We found that the dynamics of typhoid and paratyphoid fever have become less congruent with time, except in Kathmandu, Nepal and Guangdong Province, China. In Kathmandu, the clinical presentation of typhoid and paratyphoid fever are indistinguishable39, which might provide an explanation for the similar dynamics. However, the dynamics of paratyphoid fever are not well understood and should be explored further40.

Our findings were generally robust when restricted to those with a blood culture diagnosis. However, there was a paucity of studies that relied solely on blood culture confirmation, and more data are needed to confirm our findings. In this regard, the ongoing work by consortia such as the Strategic Typhoid alliance across Africa and Asia, Surveillance for Enteric Fever in Asia Project, and Typhoid Fever Surveillance in Africa Program41,42,43 are important and will provide novel insights into the disease’s transmission dynamics.

The seasonal dynamics do not appear to vary markedly by spatial scale, except possibly in Africa and the Middle East. This might be partially explained by the fact that most datasets in North Africa and the Middle East used national level data from before 1990, whereas datasets in sub-Saharan Africa used more recent subnational data.
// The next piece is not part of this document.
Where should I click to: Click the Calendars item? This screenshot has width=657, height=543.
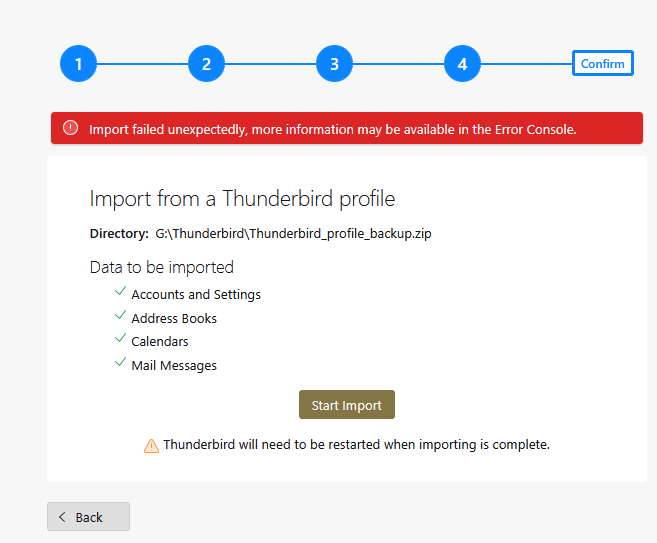(160, 341)
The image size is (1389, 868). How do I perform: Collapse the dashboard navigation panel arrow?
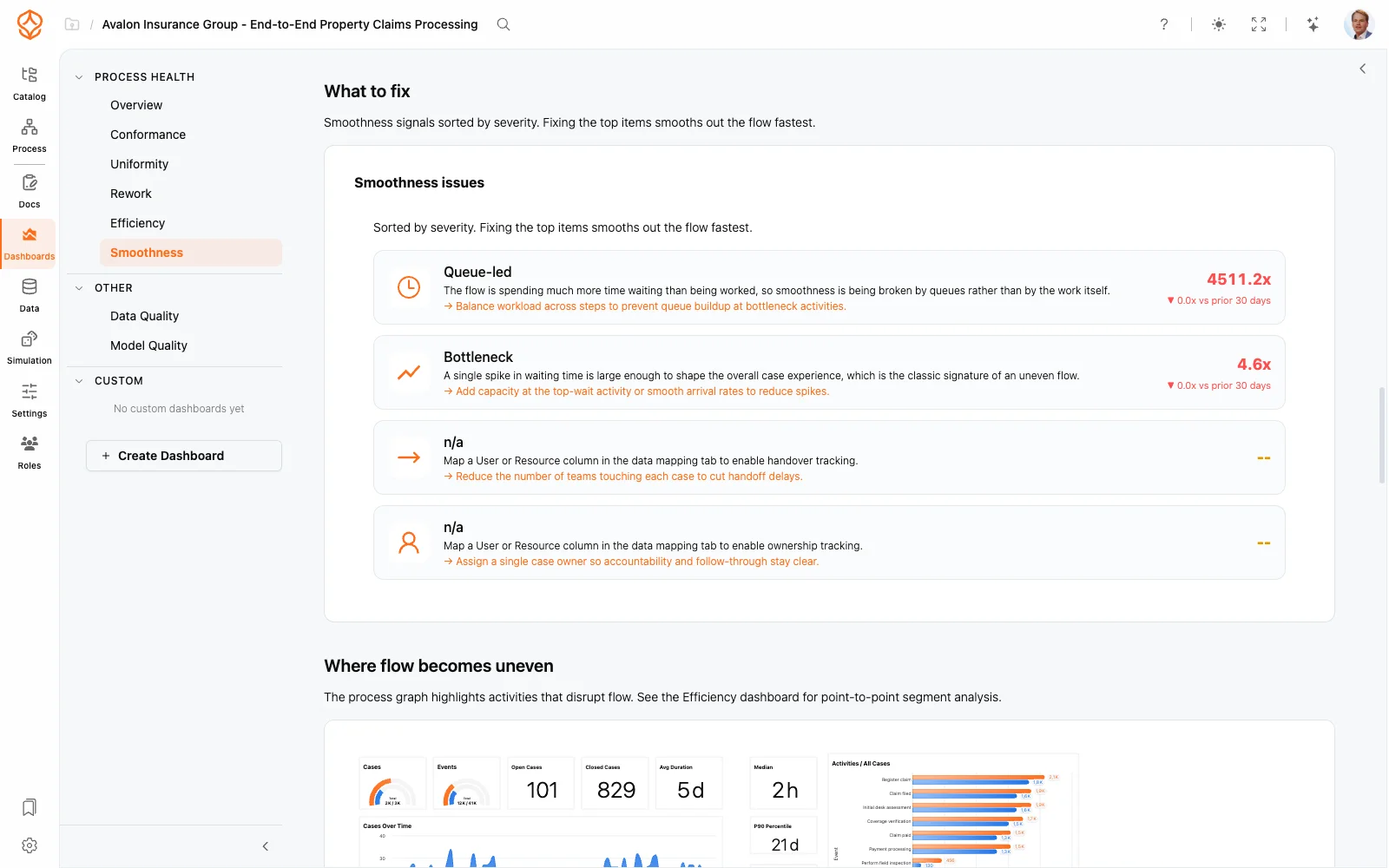[266, 846]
In Asia, only two datasets used national level data, which limited our ability to draw strong conclusions on the national-level dynamics in this region. This highlights the need for data with sufficient spatial resolution to disentangle potential variation between the national and regional level.

Moreover, the underlying mechanism driving the seasonal dynamics within regions might differ. Therefore, we should be mindful of the different local climate contexts that exist within countries. For example, these underlying seasonal drivers could differ in urban and rural areas despite a high prevalence of disease in both environments43. While cities tend to have better infrastructure facilities, such as centrally-treated piped water and improved sanitation, those residing in many cities do not have equal access to these basic amenities, as evidenced by the numerous informal settlements that exist in cities worldwide44. This also underlines the importance of socioeconomic factors as the frailty of infrastructure facilities and common lack of basic amenities among informal settlements affects those most impoverished, which, in turn, places them at greater risk of disease.

Finally, we have compared the aggregate annual dynamics between studies, countries and regions, which did not enable us to assess the seasonal dynamics across multiple years. Unfortunately, few long-term time-series of culture-confirmed enteric fever with sufficient resolution exist that would enable us to investigate and compare these dynamics further. Future studies should focus on examining associations between climatic variables and culture-confirmed enteric fever incidence in settings with longstanding surveillance platforms.

Conclusion and recommendations for future studies

In conclusion, we found distinct seasonal patterns for enteric fever by latitude. These dynamics might be explained by factors related to sources and modes of transmission, including inadequate access to clean water and sanitation, although associations with rainfall and temperature varied by region. Further work is needed to explore how socioeconomic factors may help to explain some of the different patterns we observed. Although the dynamics might be similar across geographic locations, the underlying mechanisms could be very different. Again, more multi-year datasets of culture-confirmed enteric fever cases at different spatial scales are needed. This could lead to a better understanding of the local mechanisms that drive the seasonality and transmission of enteric fever, which could aid surveillance and control efforts.